* [Source extract]
- - -

I made another cuppa and took me medications, plenty of them around, can they be the answer? Hehe!
No point in writing when I feel like this really, I’m only going to moan and moan and feel sorry fer missen
0350 hrs now. I’ll write more when some good, or at east neutral news arrives.
Got an email from Deana the coordinator saying she asked the FraserBrown woman who is supposedly dealing me house sale if a bus pass would suffice as picture ID? She didn’t know (Fraser Brown strike again?) but would ring back.
That was yesterday, Deana told me via email reply that she’s still waiting to hear from FraserBrown so called solicitors of Friar Lane in Nottingham.
I had a good bath and shave – only one cut today, I’m getting better… well the hands are shaking less despite me being uptight.
Did a mammoth sneeze when coming out of the warm bathroom into the cold hallway – one of hearing aids I’d just put back in popped out!
Even I managed to laughed at this Whoopsiedangleplop… then again when I struggled to get up after bending down to retrieve it. Haha! Can’t have this laughing in case FraserBrown the imitation solicitors get to hear of it. (Oh I’m getting sarky now!)
Checked the thermometer in the kitchen, and it’s up to 58ºf.
For some reason I thought about the mystery disappearance of me Dixon of Dock Green DVD and had another look around for it – humph!
The mail arrived, two for Margaret the previous tenant, two for the Dynamic Nottingham Pensioner… me.
The INR Warfarin blood level results and new doses. INR is down to 1.7 and the doses increased.
The other one was from Nottingham City Homes re the visit I’d stayed indoors all day for someone who was calling today to advise me on how the storage heaters are controlled properly – to inform me that someone would be calling on Wed 9th December between 12.30 > 1630 hrs to advise me on how the storage heaters are controlled properly. Tsk! No problem I’ll have croaked out with pneumonia by then! Hehe!

- - -

Stored data entries:
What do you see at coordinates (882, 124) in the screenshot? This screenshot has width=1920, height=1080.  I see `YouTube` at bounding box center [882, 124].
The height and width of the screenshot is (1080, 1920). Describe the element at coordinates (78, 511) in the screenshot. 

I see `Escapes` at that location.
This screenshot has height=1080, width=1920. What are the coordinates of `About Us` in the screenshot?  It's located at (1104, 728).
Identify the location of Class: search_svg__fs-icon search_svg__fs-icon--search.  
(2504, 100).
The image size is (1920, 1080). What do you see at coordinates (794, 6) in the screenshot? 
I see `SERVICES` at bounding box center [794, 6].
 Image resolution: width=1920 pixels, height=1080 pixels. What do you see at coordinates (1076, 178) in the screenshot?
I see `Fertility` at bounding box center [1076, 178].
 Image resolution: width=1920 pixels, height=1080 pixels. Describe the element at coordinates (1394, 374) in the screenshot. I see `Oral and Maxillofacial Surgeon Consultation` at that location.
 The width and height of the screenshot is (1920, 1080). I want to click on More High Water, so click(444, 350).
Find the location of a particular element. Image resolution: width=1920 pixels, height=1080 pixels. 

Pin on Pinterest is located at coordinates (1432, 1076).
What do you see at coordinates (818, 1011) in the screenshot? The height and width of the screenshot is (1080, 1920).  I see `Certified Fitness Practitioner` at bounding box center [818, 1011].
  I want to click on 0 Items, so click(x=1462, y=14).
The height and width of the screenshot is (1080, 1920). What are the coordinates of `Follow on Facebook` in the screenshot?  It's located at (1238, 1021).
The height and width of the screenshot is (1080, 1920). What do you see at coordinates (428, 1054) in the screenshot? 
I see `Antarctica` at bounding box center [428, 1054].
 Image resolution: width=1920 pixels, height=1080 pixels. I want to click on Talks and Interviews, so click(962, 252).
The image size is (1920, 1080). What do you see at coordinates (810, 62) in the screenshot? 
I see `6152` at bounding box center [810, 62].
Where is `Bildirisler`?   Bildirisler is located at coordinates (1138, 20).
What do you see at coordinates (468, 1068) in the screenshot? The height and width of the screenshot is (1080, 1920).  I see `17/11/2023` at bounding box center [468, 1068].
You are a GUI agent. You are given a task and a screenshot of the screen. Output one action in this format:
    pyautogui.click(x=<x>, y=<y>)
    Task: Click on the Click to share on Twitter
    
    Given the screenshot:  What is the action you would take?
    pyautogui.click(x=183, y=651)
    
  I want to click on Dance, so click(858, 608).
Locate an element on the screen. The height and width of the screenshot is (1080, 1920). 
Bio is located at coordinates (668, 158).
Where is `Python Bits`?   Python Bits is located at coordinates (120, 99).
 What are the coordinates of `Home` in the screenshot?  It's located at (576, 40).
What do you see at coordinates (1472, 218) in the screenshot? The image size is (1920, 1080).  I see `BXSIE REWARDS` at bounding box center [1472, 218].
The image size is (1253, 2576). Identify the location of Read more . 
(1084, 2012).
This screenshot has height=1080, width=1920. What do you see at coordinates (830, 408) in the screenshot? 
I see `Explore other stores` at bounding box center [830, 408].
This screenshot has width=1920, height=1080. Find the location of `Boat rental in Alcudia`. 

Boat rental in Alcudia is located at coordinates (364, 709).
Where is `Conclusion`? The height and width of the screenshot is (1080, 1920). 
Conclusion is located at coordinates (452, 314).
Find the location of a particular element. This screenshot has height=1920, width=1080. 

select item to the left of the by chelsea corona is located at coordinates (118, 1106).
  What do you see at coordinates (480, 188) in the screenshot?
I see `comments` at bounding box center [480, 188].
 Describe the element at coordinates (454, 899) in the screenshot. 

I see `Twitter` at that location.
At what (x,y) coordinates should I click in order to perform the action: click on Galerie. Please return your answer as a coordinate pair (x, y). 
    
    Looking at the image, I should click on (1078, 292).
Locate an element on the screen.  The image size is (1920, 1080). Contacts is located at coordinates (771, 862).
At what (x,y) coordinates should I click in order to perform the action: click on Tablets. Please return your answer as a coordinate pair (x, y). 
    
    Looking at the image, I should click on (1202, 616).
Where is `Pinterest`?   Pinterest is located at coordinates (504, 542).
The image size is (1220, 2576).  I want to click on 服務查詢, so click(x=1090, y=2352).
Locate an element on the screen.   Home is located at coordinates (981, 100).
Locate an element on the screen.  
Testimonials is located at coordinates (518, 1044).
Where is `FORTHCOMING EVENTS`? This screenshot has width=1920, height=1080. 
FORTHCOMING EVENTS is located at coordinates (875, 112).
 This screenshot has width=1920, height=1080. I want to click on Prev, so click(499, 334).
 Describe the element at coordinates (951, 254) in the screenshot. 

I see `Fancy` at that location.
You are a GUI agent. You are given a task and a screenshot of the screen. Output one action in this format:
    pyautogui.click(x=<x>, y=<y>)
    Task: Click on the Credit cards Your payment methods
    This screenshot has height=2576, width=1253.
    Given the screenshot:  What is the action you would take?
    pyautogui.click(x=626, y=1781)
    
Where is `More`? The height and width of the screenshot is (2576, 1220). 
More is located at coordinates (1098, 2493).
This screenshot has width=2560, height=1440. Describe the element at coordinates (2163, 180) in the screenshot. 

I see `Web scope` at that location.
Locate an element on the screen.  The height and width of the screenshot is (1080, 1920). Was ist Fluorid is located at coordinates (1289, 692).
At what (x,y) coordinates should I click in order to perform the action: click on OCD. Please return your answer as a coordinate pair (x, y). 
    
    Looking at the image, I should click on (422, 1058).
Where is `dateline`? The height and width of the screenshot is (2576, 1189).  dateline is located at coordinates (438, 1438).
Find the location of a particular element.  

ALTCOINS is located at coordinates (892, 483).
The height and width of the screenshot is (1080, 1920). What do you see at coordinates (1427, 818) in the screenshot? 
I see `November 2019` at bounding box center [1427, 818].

- - -

* [Tasks for this exercise]
a: Based on the diary entry above the data, answer yes or no to whether each statement agrees with it, and quote the deciding words. (i) The kitchen thermometer showed 58ºf. (ii) The INR result had gone up to 1.7. (iii) Two pieces of mail were for Margaret, the previous tenant.
b: Render this sentence from the diary entry into Spanish: "Checked the thermometer in the kitchen, and it’s up to 58ºf."
c: Pull out everything in the diary entry from "Even I managed" down to "the doses increased.".

* [Answers for the exercise]
a:
(i) Yes: "Checked the thermometer in the kitchen, and it’s up to 58ºf."
(ii) No: "INR is down to 1.7 and the doses increased."
(iii) Yes: "two for Margaret the previous tenant"

b: Revisé el termómetro de la cocina y ha subido a 58 ºF.

c:
Even I managed to laughed at this Whoopsiedangleplop… then again when I struggled to get up after bending down to retrieve it. Haha! Can’t have this laughing in case FraserBrown the imitation solicitors get to hear of it. (Oh I’m getting sarky now!)
Checked the thermometer in the kitchen, and it’s up to 58ºf.
For some reason I thought about the mystery disappearance of me Dixon of Dock Green DVD and had another look around for it – humph!
The mail arrived, two for Margaret the previous tenant, two for the Dynamic Nottingham Pensioner… me.
The INR Warfarin blood level results and new doses. INR is down to 1.7 and the doses increased.